Thursday, August 8, 2013

IS CUBAN BASEBALL THREAT TO U.S NATIONAL SECURITY?

FROM COUNTERPUNCH


Red Scare in MLB

Is Cuban Baseball a Threat to Our National Security?

by MANUEL R. GÓMEZ
Well, the title is a bit of hyperbole, but what is true is that, according to reliable reports in the Dominican press (Nathanael Pérez Neró, Diario Libre, Santo Domingo), the vice-president of operations of Major League Baseball (MLB) , Kim Ng, wrote in early August to the Caribbean Confederation with the arrogant ultimatum that the MLB “gave it one day to rescind the agreement with the Cubans,” or no players with MLB contracts would play in the Confederation-sponsored yearly Caribbean Series, a “world series” of Caribbean teams of great interest to Latin American baseball fans.  The Confederation had recently reached an agreement for Cuba to participate in this event for the first time in more than five decades. 
The Caribbean Series is a yearly tournament that brings together the powerhouse national baseball selections in the region—Venezuela, Puerto Rico, Mexico and the Dominican Republic—for a “world series” of the winter leagues from the Caribbean.  The Series can boast some of the best baseball in the world.
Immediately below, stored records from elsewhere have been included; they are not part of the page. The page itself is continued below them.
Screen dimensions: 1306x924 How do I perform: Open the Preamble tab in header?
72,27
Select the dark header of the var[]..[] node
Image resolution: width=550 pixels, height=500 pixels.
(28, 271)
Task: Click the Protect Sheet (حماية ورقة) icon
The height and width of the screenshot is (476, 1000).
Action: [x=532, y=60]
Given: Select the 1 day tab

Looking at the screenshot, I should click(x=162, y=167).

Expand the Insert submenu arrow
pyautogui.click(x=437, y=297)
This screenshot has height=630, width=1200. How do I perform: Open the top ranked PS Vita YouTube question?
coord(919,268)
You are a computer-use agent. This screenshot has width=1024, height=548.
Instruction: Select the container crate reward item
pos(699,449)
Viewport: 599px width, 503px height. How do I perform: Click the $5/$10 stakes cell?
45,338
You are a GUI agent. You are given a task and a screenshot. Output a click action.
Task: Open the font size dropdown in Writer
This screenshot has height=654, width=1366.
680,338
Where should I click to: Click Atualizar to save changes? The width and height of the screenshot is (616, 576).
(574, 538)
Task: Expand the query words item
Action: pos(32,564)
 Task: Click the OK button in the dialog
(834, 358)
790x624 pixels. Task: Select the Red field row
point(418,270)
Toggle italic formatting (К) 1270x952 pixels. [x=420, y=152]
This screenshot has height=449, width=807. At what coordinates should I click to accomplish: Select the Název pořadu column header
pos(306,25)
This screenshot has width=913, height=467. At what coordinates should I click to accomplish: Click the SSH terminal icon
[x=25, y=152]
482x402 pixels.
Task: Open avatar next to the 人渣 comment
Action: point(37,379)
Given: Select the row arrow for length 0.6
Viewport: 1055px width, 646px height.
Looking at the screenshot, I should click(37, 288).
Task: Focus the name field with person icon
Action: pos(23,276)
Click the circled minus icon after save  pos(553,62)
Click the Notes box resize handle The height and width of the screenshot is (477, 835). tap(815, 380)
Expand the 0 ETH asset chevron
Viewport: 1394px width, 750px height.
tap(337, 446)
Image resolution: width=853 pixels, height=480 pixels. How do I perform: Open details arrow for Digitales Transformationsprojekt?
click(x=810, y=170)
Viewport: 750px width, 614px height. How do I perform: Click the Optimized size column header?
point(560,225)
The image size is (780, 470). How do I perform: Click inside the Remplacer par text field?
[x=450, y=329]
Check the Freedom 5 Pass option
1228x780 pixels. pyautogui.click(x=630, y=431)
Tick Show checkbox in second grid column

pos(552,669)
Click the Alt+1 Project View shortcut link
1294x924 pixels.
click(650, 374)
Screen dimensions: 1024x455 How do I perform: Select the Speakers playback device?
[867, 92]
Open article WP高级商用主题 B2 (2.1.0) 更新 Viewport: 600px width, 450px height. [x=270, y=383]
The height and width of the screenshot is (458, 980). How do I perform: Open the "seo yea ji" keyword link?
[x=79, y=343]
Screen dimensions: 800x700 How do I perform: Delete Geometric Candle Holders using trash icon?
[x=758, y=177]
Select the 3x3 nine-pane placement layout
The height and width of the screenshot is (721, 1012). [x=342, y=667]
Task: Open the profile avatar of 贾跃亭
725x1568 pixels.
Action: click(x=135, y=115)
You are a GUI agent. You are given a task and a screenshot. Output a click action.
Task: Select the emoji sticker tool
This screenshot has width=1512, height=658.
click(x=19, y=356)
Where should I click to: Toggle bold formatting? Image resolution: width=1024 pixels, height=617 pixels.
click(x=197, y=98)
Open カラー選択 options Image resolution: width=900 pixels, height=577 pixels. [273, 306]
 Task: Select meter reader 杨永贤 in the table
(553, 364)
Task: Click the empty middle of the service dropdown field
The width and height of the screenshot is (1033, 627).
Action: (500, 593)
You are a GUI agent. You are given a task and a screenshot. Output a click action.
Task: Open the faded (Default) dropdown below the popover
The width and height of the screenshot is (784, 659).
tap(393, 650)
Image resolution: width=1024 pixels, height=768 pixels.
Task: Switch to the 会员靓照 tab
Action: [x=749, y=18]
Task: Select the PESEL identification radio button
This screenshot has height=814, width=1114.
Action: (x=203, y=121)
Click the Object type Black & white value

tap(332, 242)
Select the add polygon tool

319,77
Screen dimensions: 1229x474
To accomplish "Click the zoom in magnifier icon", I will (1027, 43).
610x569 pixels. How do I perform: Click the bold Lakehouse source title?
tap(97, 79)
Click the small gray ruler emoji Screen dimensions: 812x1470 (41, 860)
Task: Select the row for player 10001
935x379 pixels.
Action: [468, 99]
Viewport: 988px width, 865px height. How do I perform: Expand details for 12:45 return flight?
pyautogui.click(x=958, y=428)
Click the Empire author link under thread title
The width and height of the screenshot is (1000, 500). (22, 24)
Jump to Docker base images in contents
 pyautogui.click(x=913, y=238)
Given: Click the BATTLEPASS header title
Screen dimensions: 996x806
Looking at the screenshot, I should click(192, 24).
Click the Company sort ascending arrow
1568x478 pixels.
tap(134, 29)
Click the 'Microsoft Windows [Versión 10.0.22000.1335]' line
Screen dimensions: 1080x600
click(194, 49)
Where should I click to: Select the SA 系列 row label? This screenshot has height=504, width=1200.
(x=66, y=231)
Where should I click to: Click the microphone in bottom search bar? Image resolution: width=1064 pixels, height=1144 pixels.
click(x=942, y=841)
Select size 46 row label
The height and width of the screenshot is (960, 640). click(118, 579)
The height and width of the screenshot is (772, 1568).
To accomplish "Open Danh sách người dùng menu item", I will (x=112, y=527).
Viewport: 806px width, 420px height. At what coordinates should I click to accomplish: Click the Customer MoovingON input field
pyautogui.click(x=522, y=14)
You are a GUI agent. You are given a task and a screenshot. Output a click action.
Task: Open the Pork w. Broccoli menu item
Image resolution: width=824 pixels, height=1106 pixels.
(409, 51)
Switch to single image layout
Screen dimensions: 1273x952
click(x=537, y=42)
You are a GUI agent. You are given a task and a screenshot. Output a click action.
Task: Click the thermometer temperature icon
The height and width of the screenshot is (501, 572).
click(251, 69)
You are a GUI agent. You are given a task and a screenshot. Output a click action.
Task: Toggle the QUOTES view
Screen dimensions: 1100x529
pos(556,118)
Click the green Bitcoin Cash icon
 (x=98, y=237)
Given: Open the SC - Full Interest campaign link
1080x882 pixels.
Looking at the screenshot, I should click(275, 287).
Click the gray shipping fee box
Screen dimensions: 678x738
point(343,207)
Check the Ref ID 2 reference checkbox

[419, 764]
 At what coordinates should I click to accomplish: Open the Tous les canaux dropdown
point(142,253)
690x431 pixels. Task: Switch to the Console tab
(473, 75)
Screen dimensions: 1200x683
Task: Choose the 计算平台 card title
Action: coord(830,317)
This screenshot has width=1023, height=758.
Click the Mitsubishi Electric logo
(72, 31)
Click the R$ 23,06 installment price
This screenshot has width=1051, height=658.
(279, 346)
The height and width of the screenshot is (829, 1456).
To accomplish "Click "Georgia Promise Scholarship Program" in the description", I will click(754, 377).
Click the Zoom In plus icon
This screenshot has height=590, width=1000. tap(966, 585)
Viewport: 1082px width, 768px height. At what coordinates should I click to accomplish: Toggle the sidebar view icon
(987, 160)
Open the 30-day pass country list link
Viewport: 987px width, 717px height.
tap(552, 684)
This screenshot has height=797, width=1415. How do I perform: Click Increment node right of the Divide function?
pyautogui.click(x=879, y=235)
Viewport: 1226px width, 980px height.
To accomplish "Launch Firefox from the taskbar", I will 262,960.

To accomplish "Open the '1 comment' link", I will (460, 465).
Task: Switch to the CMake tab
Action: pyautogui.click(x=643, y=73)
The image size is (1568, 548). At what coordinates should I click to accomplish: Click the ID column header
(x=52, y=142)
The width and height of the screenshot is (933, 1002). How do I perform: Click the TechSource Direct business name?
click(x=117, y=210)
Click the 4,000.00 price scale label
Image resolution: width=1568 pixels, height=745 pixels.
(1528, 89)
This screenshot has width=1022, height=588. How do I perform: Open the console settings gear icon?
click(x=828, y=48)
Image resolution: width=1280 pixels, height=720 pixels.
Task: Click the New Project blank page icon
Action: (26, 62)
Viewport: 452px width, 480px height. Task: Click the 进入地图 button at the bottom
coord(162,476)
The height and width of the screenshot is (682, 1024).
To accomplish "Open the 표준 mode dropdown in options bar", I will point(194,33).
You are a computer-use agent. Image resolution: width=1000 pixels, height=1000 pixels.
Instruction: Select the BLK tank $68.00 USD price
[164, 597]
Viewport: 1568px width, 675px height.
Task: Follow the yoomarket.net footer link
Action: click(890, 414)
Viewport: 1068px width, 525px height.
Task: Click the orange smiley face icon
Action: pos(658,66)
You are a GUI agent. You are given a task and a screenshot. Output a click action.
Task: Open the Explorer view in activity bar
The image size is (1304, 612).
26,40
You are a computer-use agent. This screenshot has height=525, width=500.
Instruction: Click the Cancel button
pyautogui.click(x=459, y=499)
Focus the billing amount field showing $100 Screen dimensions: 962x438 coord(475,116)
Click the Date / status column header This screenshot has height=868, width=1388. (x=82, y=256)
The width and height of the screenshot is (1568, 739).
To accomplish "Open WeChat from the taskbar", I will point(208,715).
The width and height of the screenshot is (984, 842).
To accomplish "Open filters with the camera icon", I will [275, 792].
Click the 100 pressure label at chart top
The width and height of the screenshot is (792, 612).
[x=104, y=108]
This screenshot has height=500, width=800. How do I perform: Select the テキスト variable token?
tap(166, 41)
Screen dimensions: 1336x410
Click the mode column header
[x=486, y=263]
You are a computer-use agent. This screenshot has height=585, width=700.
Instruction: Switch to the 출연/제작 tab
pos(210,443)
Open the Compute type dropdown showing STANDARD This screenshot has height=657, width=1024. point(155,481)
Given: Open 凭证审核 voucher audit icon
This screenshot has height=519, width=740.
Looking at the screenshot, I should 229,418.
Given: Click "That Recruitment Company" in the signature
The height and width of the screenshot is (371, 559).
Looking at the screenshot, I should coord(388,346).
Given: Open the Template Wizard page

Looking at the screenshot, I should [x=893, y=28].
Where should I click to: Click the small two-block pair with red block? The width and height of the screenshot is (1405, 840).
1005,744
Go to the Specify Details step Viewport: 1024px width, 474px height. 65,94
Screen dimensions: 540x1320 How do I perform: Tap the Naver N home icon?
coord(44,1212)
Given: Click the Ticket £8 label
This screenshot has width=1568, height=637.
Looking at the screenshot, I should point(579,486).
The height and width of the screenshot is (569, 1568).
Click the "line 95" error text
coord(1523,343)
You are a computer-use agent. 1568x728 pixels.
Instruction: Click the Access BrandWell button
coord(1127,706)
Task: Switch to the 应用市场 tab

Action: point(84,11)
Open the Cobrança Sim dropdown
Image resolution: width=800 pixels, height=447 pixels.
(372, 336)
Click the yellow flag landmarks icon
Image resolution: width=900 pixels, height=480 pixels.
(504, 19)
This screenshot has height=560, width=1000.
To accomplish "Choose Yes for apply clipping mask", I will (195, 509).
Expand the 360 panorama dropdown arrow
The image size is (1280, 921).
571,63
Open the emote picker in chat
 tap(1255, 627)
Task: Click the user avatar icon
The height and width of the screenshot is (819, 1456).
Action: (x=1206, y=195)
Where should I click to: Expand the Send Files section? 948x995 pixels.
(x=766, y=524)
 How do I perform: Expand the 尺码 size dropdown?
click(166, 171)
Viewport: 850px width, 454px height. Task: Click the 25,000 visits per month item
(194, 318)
Because a very high proportion of the players in it have US major league contracts (for example, more than 80% of the Dominicans), however, the threat effectively told the organizers that they had to throw Cuba out of the event, or those players would not be allowed to play.  And what reason did the MLB give? That the US embargo forbid the Cuban participation, and there allegedly wasn’t “enough time” to obtain the appropriate permits.   Astonishingly, the MLB letter also claimed that they did not not know about the accord until the last minute, despite multiple articles on the MLB’s own website reporting on the negotiations with Cuba as far back as February of 2012, and even an MLB.com article in early June that reported Cuba’s agreement to participate in 2013.